Outre ces cas avérés de cyber escroquerie, le directeur de l’OCRC a évoqué le chantage à la webcam : 76 cas, 29 personnes interpellées et des pertes financières estimées à plus de 109 millions FCFA; le piratage de comptes de messagerie électronique : 106 plaintes et un préjudice financier de plus de 19 millions FCFA; et enfin, l’arnaque à l’héritage et à la fausse bourse : 16 cas et un préjudice évalué à 29 millions FCFA.

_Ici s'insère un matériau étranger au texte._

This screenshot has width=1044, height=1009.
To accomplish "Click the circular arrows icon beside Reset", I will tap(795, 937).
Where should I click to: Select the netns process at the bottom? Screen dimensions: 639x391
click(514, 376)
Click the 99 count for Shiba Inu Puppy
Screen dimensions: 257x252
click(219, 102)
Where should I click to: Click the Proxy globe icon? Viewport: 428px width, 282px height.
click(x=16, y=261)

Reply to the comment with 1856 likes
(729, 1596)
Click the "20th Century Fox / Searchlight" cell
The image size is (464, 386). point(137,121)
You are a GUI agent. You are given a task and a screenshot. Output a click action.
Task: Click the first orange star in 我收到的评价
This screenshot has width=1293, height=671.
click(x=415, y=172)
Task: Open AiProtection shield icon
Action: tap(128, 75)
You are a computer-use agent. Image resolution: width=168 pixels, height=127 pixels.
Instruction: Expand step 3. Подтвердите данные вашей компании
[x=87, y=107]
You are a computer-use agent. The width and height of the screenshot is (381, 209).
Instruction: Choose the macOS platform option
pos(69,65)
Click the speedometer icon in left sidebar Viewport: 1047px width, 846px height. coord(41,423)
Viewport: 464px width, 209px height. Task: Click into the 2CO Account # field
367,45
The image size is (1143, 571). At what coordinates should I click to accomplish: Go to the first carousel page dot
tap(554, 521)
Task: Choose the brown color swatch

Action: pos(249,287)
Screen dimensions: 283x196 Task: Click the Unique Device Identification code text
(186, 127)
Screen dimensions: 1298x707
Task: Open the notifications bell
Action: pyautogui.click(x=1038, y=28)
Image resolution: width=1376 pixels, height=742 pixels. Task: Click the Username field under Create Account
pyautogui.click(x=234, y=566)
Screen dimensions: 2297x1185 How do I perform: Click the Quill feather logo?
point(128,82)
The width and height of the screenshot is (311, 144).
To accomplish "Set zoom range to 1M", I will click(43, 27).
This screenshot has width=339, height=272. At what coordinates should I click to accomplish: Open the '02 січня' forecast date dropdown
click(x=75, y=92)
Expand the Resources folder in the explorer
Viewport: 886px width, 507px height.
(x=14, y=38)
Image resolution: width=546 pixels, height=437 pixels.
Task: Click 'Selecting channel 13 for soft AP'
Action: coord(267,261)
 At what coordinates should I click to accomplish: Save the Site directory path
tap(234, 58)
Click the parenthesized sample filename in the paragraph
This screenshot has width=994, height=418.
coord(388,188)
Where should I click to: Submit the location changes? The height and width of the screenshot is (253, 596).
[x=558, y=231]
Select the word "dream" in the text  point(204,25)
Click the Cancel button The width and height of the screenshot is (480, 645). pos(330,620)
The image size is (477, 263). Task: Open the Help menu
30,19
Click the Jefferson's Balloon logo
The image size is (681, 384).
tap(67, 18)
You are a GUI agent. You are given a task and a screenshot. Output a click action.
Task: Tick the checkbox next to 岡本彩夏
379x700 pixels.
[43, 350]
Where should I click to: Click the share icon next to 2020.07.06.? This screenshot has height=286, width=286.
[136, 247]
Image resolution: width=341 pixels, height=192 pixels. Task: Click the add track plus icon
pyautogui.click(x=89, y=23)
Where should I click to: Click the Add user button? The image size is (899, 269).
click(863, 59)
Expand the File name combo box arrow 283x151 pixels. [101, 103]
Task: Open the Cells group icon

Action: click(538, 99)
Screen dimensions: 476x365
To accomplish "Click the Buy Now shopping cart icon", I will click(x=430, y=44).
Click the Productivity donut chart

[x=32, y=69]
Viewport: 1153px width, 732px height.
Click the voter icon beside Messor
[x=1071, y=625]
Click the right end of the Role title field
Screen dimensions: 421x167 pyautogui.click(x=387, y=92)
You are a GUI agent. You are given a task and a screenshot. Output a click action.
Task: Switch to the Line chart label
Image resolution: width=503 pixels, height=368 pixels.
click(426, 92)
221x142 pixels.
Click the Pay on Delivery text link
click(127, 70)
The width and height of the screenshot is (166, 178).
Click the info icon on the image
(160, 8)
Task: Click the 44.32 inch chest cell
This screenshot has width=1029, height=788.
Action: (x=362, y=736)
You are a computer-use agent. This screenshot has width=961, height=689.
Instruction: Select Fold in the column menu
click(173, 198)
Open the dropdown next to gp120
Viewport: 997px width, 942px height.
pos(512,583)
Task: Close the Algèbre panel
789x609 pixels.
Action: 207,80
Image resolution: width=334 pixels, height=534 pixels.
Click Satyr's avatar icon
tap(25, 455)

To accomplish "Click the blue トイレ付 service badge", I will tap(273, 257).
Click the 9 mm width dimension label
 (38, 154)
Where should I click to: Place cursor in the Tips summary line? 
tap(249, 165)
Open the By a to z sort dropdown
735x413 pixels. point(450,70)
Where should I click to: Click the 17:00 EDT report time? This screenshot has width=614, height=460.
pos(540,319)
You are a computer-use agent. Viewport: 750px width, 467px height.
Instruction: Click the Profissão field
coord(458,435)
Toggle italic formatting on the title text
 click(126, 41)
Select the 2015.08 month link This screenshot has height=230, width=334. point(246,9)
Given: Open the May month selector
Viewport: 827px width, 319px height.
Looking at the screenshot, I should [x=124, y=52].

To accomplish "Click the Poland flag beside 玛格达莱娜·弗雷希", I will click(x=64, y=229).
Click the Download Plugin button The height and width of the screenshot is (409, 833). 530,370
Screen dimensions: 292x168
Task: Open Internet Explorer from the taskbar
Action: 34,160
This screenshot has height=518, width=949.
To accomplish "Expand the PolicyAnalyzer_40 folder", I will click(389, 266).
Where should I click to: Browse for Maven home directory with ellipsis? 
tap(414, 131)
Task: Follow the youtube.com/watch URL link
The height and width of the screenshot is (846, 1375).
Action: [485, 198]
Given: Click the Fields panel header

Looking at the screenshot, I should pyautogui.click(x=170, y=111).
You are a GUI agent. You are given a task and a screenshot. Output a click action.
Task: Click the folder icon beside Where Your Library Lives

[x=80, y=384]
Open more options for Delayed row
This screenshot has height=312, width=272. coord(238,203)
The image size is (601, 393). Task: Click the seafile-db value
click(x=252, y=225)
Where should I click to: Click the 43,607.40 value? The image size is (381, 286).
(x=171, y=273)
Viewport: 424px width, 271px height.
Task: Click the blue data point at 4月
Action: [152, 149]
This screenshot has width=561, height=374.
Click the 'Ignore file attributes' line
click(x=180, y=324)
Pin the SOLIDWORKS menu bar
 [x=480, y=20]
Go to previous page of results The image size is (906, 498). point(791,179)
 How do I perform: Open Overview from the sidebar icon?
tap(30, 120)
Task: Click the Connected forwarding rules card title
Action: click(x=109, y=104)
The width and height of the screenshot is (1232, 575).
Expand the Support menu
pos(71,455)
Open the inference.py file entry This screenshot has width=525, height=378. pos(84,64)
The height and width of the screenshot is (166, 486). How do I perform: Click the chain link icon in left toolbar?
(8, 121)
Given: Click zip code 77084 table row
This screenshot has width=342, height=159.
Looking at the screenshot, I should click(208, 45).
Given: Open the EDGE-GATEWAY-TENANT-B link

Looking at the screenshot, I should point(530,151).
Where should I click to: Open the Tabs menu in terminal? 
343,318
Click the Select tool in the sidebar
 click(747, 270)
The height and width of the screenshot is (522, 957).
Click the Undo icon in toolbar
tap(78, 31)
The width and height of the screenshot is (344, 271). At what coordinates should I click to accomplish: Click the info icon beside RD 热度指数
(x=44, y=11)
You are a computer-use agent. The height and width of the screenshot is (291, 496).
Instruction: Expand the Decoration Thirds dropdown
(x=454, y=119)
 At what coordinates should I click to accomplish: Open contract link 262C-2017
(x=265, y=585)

Prise d’otage avec demande de rançon
Concernant les cas de cyberattaques, elles sont particulièrement orientées vers les institutions financières, les banques et les structures de micro-finances. Sur ce champ de bataille, les policiers béninois ont dénombré deux modes d’opérer. Il s’agit des cas d’infiltration des systèmes d’information. “Ce sont des cas où, même depuis des pays de l’Europe de l’Est, les cybercriminels arrivent à percer le dispositif informatique et à prendre en otage la base de données de la banque. Alors ils exigent des rançons. Les banques n’ayant pas d’autres choix sont bien obligées de négocier, et de payer ces rançons”, a révélé le spécialiste de la lutte contre la cybercriminalité au Bénin. Second mode d’opérer, ajoute l’officier de police, “c’est le cas où il y a des complicités en interne. Il y a forcément quelqu’un de la banque qui met à disposition les informations, et de l’extérieur on arrive à pénétrer le système d’information et à gonfler parfois les avoirs de certains clients membres du réseau. Ceux-là vont retirer l’argent que le réseau se partage”. Et le commissaire Nicaise Dangnibo de révéler qu’un réseau de cybercriminels a été appréhendé il y a quelques semaines et déféré devant le procureur de Cotonou. Ils sont suspectés d’avoir infiltré le réseau bancaire d’une multinationale qui “a subi de façon simultanée dans quatre pays ouest-africains ce genre d’opérations”.
Aussi appelle-t-il à la vigilance : “La cybercriminalité est l’une des formes de criminalité les plus évolutives actuellement dans notre pays et nous devons la prendre au sérieux, sinon nous risquons vraiment de voir notre économie complètement désarticulée.”